As an associate professor in the section of Pediatrics-Hematology/Oncology and Bone Marrow Transplantation in the University of Colorado Anschutz School of Medicine, Masanori Hayashi, MD, is always looking for new ways to help patients, particularly those with rare cancers.
That’s why Hayashi, a member of the CU Anschutz Cancer Center, recently conducted research on the genetic causes of and potential new treatments for BCOR-CCNB3 sarcomas (BCS), a subtype of small cell sarcomas that represent a recently recognized group of solid tumors identified by rearrangements of the BCOR gene.
“It’s a rare sarcoma in pediatrics and young adults. The problem with these rare diseases is that sometimes people think they are similar to other cancers, though the treatment is very different,” says Hayashi, who presented on his research at the annual meeting of the American Association for Cancer Research in April. “This tumor has been called Ewing sarcoma-like, but it has a very different biology. My postdoc was able to make a cell line from a patient tumor, which gives us a unique opportunity to explore the biology of this disease.”

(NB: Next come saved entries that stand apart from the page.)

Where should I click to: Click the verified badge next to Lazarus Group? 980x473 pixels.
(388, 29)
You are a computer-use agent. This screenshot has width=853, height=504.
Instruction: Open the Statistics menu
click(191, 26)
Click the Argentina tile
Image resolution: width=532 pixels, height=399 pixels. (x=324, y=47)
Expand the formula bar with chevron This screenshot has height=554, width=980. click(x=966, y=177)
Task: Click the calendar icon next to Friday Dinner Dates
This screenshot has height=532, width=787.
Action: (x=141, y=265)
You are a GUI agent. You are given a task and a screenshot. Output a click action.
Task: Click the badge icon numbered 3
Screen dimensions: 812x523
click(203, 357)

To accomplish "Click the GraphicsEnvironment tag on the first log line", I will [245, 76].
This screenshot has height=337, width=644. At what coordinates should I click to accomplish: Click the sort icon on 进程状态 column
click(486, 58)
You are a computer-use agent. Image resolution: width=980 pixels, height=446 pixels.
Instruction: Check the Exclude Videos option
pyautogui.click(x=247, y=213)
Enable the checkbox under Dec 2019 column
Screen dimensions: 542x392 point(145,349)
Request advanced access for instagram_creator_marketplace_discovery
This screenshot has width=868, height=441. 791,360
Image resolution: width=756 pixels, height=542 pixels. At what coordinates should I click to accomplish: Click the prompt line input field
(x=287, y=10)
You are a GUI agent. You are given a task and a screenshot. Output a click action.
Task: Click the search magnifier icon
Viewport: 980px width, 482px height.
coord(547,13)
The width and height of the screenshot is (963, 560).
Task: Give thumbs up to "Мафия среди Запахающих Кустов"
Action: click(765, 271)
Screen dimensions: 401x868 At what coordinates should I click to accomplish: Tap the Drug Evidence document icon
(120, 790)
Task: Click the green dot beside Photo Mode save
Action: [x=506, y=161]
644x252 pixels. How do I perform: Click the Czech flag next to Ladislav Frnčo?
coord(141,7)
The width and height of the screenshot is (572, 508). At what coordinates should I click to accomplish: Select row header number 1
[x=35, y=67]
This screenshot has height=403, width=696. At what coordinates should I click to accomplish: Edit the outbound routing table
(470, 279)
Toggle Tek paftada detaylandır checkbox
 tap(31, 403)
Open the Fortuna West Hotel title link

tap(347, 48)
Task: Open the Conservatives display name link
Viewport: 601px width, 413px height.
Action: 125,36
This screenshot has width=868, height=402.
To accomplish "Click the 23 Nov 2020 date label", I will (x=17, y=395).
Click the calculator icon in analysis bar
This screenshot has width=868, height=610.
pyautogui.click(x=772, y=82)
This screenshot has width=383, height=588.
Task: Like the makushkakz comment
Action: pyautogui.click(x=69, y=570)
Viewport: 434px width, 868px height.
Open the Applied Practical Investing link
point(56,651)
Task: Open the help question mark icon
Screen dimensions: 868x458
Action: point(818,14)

Hayashi and his research team began conducting experiments on the cell line, looking to find out how BCOR-CCNB3 sarcomas form.
“The BCOR gene is part of the epigenetic machinery, so we thought that the complex that BCOR is part of, which is called PRC 1.1, must be broken, and that’s how this disease happens,” he says. “That’s different from the paradigm of other diseases that are driven by genes that are fused together. These fusion genes usually turn on machinery that makes them cancerous, but in this instance, we thought it was a situation where the machinery is actually turning things off.”
Using an advanced epigenomic profiling technique called CUT&RUN (Cleavage Under Targets and Release Using Nuclease), which maps protein-DNA interactions to understand gene regulation in tumors, Hayashi and his team are looking at DNA binding in BCOR-CCNB3 sarcomas to see which genes are expressed and not expressed when the fusion gene is knocked down. Their hypothesis is that the fusion gene does not allow binding to the DNA, which changes the gene expression.
Hayashi hopes the research will change the treatment paradigm for the rare sarcoma, establishing it as a unique tumor type that requires its own specialized treatment.
“Survival rates for BCOR-CCNB3 seem to be similar or slightly better than Ewing sarcoma, but this disease keeps on smoldering, and it grows very slowly,” he says. “Clinically, we treat it the same way we treat Ewing sarcoma, but it’s a very different kind of disease. The survival numbers are a little bit hard to interpret.”
Other cancers are driven by BCOR fusions as well, he says, which means his research may have applications beyond this specific tumor type.
“Our hope is that we can identify genes that are differentially expressed, and those would probably be the same across multiple diseases that have BCOR alterations,” he says. “We want to find a new therapeutic target that targets all of these diseases.”
Hayashi says his research, as well as a growing body of research into rare cancers, spotlights a change in the way cancer is being studied and targeted.
“I think we’re transitioning from cancer as a monolith, where everything is the same, to thinking that each one has a different mechanism of action,” he says. “This is a chance to define this as a genetic group and try to come up with a genetic treatment, rather than basing treatment on where it arises from and what it looks like under the microscope.”